Your objective:
When you print the records below, keep every word exact and leave out the images.

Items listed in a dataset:
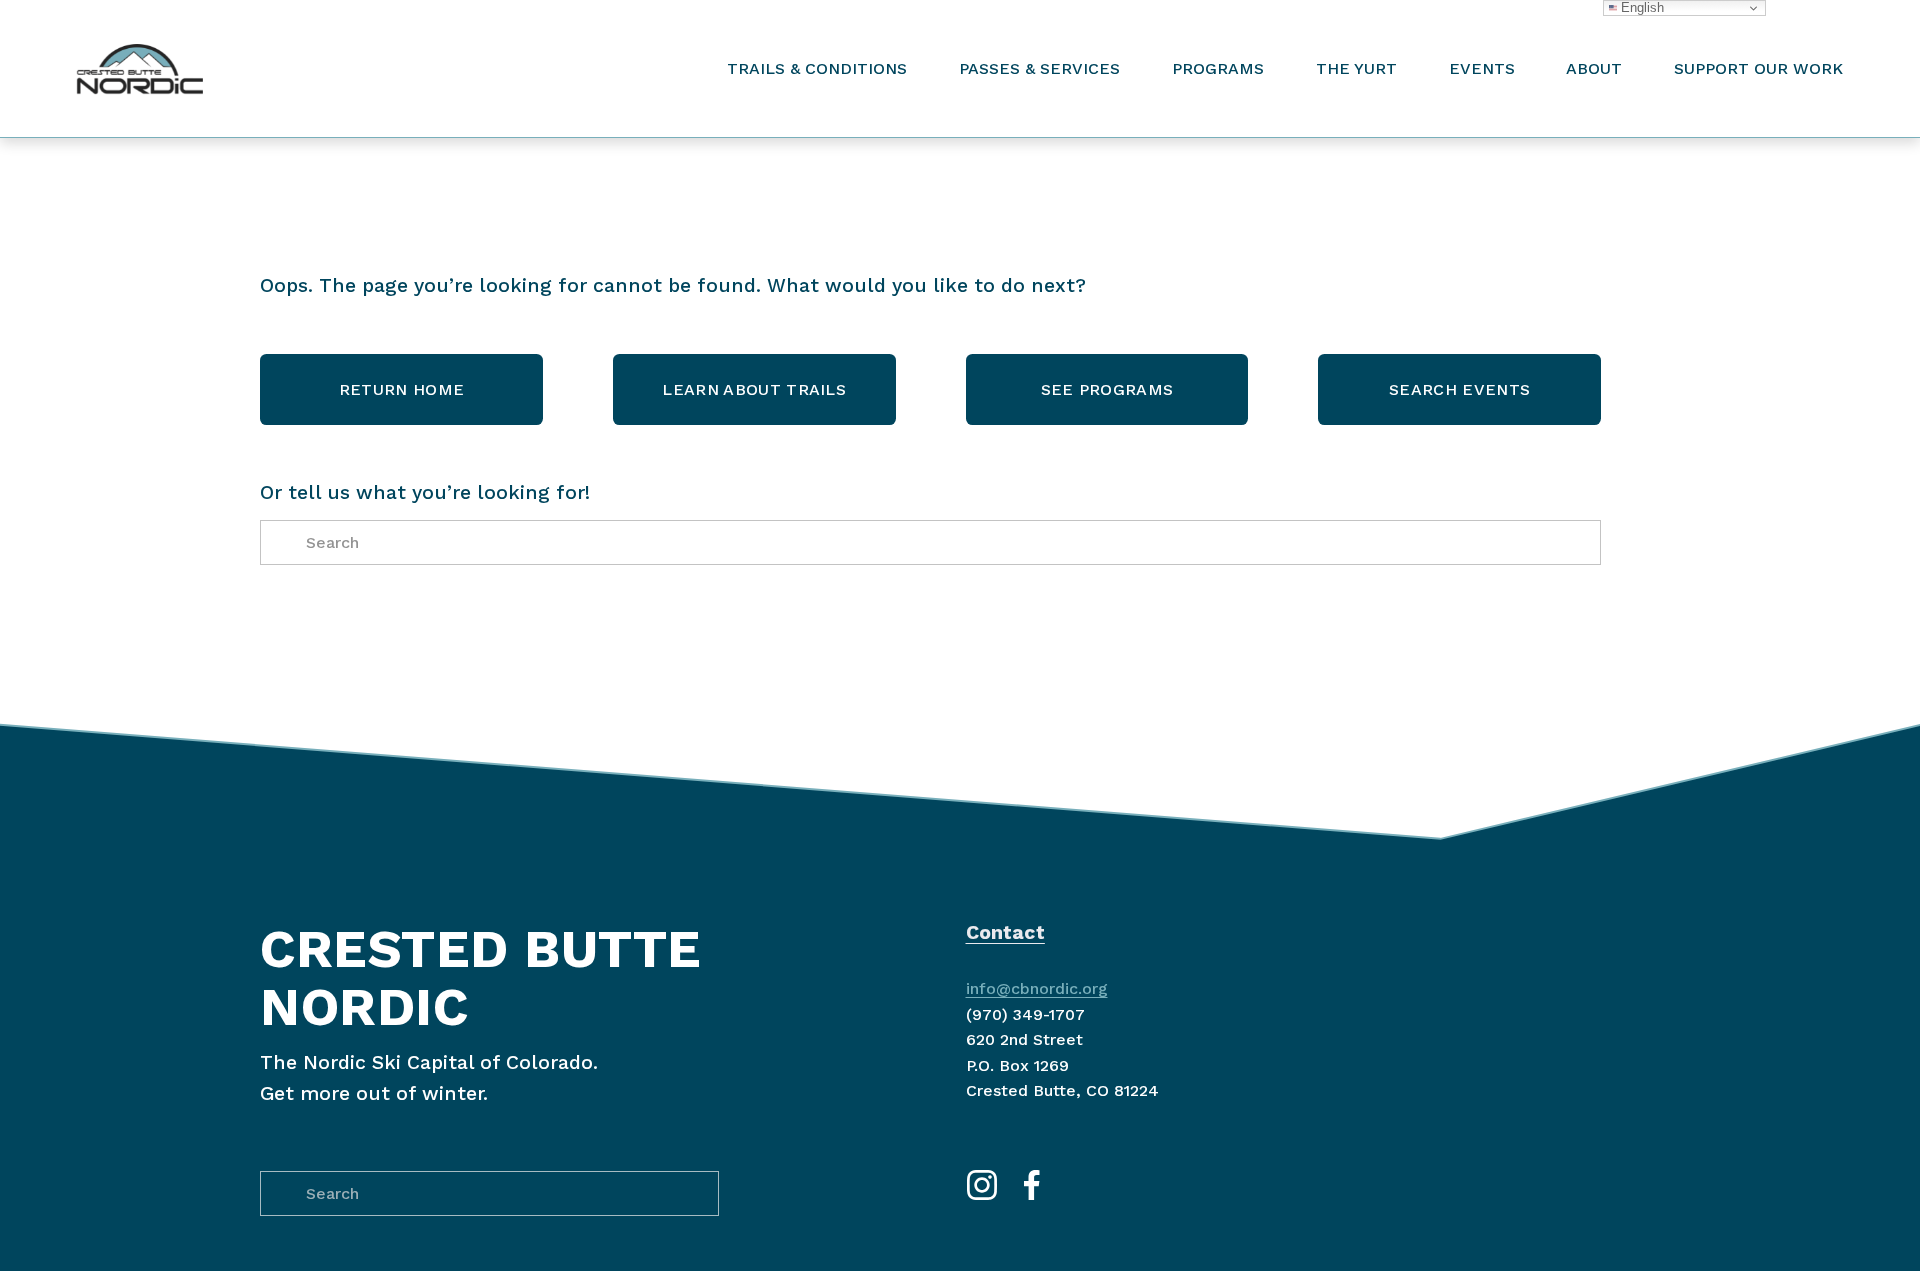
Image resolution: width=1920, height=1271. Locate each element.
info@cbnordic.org (1037, 988)
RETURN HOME (402, 389)
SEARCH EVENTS (1459, 389)
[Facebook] (1032, 1185)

Answer section:
Image resolution: width=1920, height=1271. Locate each element.
info@cbnordic.org (1037, 988)
RETURN HOME (402, 389)
SEARCH EVENTS (1459, 389)
[Facebook] (1032, 1185)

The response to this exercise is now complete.